Thelma was born the fifth sibling in a large family to Abraham Ka'aumoana Kalama, a U.S. Naval veteran, and Helena Z. Kalama, in Honolulu on March 24, 1931. She began her swimming career in early 1946, at the age of 15, and began competing the same year, taking a first in the 50-meter freestyle with a time of 34.2 seconds at her first Keo Nakama Meet in Honolulu on July 10, 1946. She attended and competed for Honolulu's Kaimuki High School where she swam a second place 100-yard freestyle time of 1:09 in August, 1947 as a sixteen year old at the Keo Nakama Meet, and a third place in the 200-meter freestyle. She later set Prep Records in the 100-yard breaststroke of 1:21.2 in 1949, and the 220-yard freestyle of 2:38 in 1949.

During her High School swimming career, she also trained and competed for Hall of Fame Coach Soichi Sakamoto's Hawaii Swim Club in Honolulu, an outstanding program that produced several Olympic medalists. In June, 1951, swimming for the Hawaii Swim Club, she improved her time in the 100-meter freestyle to a time of 1:07.5 at the annual Keo Nakama Swim Meet in Honolulu.

== Swimming career highlights ==
Among her most notable swimming achievements, she won three National AAU outdoor titles, which included titles in the 100-yard freestyle in 1949, and in the 400-meter or 440-yard freestyle in 1949 and 1950. She set an American record for the 400-meter freestyle. In late August 1949, she helped lead the Hawaii Swim Club to the National AAU Team championship in San Antonio, Texas, and again at the National AAU swim championships in High Point North Carolina in late August 1950. Kalama scored the third highest number of points at the National AAU meet in 1950, taking a first in the 400-meter freestyle, a second in the 800-meter freestyle where she led until the last three meters, and a third in the 100-meter backstroke.

== 1948 Olympics ==
On June 20, 1948, a committee unanimously selected her and Honolulu native Bill Smith, a fellow Hawaii swim club member, to attend the Olympic trials in Detroit accompanied by her Coach Soichi Sakamoto, and his wife. Kalama took fourth place in both the 100 and 400-meter freestyle events at the U.S. trials, helping her to gain a spot on the Olympic relay team. the Olympics.

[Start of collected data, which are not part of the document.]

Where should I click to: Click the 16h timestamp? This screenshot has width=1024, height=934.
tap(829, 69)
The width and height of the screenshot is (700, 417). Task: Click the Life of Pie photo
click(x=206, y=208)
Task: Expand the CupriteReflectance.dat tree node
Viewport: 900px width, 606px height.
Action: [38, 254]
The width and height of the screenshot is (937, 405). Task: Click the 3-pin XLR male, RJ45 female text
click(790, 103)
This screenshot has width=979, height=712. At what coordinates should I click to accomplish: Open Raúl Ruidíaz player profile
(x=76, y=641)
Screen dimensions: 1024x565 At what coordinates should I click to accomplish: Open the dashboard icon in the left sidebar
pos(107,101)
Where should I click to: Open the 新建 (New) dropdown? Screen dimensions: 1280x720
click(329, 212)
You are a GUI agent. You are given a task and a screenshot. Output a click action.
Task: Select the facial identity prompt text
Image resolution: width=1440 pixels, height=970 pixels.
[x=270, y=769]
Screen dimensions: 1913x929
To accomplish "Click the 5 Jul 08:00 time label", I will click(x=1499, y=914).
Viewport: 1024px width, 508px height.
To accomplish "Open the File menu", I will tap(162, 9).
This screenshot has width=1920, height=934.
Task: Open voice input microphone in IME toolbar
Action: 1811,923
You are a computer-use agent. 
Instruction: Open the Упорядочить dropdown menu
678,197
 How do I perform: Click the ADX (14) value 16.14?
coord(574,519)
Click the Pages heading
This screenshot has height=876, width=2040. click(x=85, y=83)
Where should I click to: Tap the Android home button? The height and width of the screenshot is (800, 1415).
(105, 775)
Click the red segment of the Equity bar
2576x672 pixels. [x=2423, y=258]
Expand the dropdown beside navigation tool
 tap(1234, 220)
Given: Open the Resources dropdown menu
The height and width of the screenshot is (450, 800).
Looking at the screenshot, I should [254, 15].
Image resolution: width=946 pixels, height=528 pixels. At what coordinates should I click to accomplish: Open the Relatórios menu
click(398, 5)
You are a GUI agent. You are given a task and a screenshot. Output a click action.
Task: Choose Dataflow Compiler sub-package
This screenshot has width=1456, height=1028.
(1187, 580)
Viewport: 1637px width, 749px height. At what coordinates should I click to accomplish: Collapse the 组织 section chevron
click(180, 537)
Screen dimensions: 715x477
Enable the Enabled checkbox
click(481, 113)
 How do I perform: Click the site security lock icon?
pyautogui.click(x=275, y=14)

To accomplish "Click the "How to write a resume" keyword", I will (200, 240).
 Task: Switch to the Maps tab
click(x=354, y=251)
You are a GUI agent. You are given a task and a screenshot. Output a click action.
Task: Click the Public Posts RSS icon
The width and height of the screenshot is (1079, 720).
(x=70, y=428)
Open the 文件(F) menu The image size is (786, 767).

She competed at the 1948 Summer Olympics in London, where she won a gold medal in the women's 4×100-meter freestyle relay, together with her teammates Marie Corridon, Brenda Helser and Ann Curtis. The U.S. relay team set a new Olympic record of 4:29.2 in the event final.

In later life, Kalama joined the marines, and attained the rank of sergeant. Enlisting in October 1951, she did her basic training at Quantico, Virginia as a member of Platoon 29-A, 3rd Battalion, and continued swimming during much of her training. She attended college at the University of Miami, Ohio.

On July 30, 1960, she married Staff Sargent John Paio Aiu, who predeceased her in 2010.

She died May 17, 1999, at Queens Hospital, now known as Queen's Medical Center, in Honolulu.

Kalama was inducted into the Hawaii Sports Hall of Fame in 1998, and the Hawaii Swimming Hall of Fame as a posthumous member of its first class of honorees in 2002.